Figure 3. Sequences of the starting library and selected ligases

Loop regions are highlighted in light blue. The cysteines highlighted in orange constitute the two pairs of CX_nC (n = 2 or 5) motifs that coordinate zinc ions in the original hRXR domain. Randomized amino acids in the library are shown as x. Dashes indicate amino acids that are the same as in the starting library, whereas periods highlighted in grey symbolize deletions. The underlined flanking regions were not part of the hRXRα domain but were added to contain a Flag epitope tag, a hexahistidine tag and a linker region.

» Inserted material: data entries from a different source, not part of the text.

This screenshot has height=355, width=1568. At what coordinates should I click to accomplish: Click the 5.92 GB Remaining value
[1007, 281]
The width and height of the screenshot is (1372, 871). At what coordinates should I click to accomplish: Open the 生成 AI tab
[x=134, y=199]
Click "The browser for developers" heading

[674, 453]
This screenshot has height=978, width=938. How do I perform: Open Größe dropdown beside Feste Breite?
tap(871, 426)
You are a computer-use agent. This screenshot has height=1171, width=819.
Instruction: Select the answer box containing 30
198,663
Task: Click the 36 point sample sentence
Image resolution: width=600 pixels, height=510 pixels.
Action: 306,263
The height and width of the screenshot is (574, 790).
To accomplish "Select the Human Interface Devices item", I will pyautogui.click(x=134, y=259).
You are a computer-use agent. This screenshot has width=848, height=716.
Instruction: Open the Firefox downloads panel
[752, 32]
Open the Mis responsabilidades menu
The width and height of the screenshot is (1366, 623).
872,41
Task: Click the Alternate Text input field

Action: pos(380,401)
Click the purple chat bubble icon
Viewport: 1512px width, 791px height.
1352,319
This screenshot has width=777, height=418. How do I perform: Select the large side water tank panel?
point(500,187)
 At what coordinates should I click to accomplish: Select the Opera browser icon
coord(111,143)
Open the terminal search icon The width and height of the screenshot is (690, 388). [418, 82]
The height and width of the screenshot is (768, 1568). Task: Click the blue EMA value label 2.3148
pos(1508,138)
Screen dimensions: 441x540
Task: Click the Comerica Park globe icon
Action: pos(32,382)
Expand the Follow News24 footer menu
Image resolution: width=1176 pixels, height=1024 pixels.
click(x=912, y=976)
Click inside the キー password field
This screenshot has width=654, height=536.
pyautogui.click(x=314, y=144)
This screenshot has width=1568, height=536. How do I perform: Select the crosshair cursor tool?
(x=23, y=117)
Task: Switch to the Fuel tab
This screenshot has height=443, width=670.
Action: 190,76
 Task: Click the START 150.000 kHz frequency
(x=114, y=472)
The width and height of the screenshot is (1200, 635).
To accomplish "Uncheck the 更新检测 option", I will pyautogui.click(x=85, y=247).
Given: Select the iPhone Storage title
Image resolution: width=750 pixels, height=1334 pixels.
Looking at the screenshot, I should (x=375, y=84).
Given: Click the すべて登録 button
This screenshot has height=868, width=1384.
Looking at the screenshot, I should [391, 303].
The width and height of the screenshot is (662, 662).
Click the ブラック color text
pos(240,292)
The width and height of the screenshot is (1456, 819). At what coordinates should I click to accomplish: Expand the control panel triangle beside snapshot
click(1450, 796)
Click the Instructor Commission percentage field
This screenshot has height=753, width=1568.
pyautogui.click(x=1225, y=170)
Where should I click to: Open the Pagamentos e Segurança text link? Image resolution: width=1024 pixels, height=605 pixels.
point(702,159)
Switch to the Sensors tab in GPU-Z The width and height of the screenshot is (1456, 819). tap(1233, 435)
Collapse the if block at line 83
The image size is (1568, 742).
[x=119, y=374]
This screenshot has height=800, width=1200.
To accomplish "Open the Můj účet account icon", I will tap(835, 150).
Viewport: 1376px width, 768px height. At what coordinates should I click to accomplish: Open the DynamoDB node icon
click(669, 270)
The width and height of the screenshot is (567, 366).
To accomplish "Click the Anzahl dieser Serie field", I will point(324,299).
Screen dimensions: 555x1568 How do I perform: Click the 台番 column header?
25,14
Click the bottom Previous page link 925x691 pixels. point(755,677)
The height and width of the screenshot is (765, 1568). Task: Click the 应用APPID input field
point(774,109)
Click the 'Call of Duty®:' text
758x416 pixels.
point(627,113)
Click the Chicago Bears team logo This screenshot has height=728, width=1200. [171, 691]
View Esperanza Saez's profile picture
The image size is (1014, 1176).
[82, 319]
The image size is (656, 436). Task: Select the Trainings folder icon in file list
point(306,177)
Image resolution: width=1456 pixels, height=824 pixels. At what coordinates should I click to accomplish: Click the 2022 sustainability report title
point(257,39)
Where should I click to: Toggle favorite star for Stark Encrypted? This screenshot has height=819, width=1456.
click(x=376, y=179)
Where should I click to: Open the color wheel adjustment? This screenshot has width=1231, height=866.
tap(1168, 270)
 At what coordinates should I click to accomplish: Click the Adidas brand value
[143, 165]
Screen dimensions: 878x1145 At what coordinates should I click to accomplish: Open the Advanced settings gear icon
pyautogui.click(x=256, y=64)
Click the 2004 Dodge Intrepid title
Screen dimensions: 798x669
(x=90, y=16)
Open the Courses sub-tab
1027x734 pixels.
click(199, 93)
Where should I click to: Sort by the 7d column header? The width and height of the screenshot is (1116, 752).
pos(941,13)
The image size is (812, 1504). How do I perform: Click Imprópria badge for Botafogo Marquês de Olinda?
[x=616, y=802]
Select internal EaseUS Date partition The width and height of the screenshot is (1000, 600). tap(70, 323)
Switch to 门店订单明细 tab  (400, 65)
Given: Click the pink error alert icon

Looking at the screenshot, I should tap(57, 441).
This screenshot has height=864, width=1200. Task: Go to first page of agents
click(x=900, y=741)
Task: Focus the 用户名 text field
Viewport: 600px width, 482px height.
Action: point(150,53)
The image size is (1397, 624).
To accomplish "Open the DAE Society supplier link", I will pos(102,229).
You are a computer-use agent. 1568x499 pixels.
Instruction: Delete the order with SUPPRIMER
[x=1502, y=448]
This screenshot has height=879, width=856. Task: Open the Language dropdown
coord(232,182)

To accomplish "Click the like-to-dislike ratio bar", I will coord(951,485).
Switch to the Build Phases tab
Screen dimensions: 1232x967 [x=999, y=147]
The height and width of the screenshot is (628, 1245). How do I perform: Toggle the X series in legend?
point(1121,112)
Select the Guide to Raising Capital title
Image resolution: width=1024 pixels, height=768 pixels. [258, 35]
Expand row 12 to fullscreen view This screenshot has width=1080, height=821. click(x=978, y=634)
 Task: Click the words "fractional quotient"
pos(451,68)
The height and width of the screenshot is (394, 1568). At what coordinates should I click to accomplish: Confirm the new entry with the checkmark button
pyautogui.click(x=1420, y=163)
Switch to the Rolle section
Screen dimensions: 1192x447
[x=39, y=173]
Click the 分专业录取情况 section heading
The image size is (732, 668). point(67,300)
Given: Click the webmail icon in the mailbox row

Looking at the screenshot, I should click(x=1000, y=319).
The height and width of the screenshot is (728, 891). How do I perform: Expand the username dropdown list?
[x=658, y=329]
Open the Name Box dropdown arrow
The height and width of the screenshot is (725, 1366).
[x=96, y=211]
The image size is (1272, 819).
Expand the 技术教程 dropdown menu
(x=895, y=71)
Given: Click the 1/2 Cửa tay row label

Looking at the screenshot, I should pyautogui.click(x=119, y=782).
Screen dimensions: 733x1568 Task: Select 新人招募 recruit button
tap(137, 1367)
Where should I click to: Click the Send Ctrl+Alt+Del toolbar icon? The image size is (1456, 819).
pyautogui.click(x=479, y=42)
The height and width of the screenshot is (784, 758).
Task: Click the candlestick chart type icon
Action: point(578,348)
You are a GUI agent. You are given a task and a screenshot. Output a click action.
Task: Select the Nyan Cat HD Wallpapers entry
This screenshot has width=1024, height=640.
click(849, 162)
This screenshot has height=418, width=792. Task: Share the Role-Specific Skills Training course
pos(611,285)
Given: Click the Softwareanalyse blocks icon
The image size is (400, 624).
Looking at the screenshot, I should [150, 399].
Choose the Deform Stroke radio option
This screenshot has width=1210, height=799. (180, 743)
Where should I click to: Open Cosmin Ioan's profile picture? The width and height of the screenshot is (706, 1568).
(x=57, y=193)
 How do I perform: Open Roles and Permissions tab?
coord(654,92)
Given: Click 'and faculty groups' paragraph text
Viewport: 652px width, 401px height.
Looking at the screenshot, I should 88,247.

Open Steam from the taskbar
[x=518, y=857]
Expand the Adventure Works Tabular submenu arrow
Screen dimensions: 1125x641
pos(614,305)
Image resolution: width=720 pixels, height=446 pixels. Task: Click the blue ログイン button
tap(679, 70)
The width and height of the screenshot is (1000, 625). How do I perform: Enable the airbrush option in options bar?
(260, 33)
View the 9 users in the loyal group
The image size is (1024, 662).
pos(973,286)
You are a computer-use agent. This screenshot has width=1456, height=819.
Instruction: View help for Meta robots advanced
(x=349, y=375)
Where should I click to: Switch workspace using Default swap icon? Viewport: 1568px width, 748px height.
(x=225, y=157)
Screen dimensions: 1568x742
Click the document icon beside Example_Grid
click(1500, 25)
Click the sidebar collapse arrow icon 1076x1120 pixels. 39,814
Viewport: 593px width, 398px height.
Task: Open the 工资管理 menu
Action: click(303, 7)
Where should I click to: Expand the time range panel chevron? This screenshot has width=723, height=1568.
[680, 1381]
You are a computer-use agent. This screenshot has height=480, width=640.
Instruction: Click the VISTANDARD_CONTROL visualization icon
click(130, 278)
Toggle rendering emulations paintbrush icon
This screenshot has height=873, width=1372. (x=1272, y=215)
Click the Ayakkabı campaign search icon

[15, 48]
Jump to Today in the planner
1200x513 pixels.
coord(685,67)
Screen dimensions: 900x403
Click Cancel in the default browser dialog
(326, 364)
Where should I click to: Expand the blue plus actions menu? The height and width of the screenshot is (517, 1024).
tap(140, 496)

Figure 4. Characterization of ligase enzyme

a, The RNA ligation reaction. b, Reaction catalyzed by ligase #4 after 1, 3 and 10 hrs (lanes 1,2,3). Lanes 4–7: 10 hrs with no splint, 5′-monophosphate instead of PPP-substrate; 5′-hydroxyl instead of PPP-substrate, and wild-type hRXRα protein domain instead of ligase #4. c, Release of inorganic pyrophosphate during ligation. Ligation reactions with γ-³²P GTP-labelled PPP-substrate were separated by thin-layer chromatography. A mixture of inorganic ³²P-phosphate (Pi), ³²P-pyrophosphate (PPi) and 5′-γ-³²P-labelled PPP-substrate was run for reference (Ref.). d, 3′-5′ regiospecificity of ligation. Ligation of α-³²P GTP body-labelled PPP-substrate yielded product with ³²P at the indicated (*) positions. The product was digested to nucleoside monophosphates with ribonuclease T2 (which does not efficiently digest 2′,5′ RNA linkages) in the presence of a 22-nt chemically synthesized RNA identical in sequence to the predicted ligation product but which contains a 2′-5′ linkage at the ligation junction (5′-CUAACGUUCGC^2′p^5′GGAGACUCUUU). Digestion products were separated by two-dimensional thin-layer chromatography. Ultraviolet shadowing revealed the carrier RNA digestion products (Ap, Cp, Gp, Up), including the 2′-linked GpCp dinucleotide (encircled spots). Black spots represent the overlaid autoradiograph. The small dashed circle indicates the origin. e, Multiple turnover ligation. Substrate oligonucleotides and splint (each 20 μM) were incubated with ligase #4 (1 μM) for the indicated times and the ligation product was quantified. Error bars indicate s.d. f, Thermal unfolding of ligase #6 monitored by circular dichroism spectroscopy.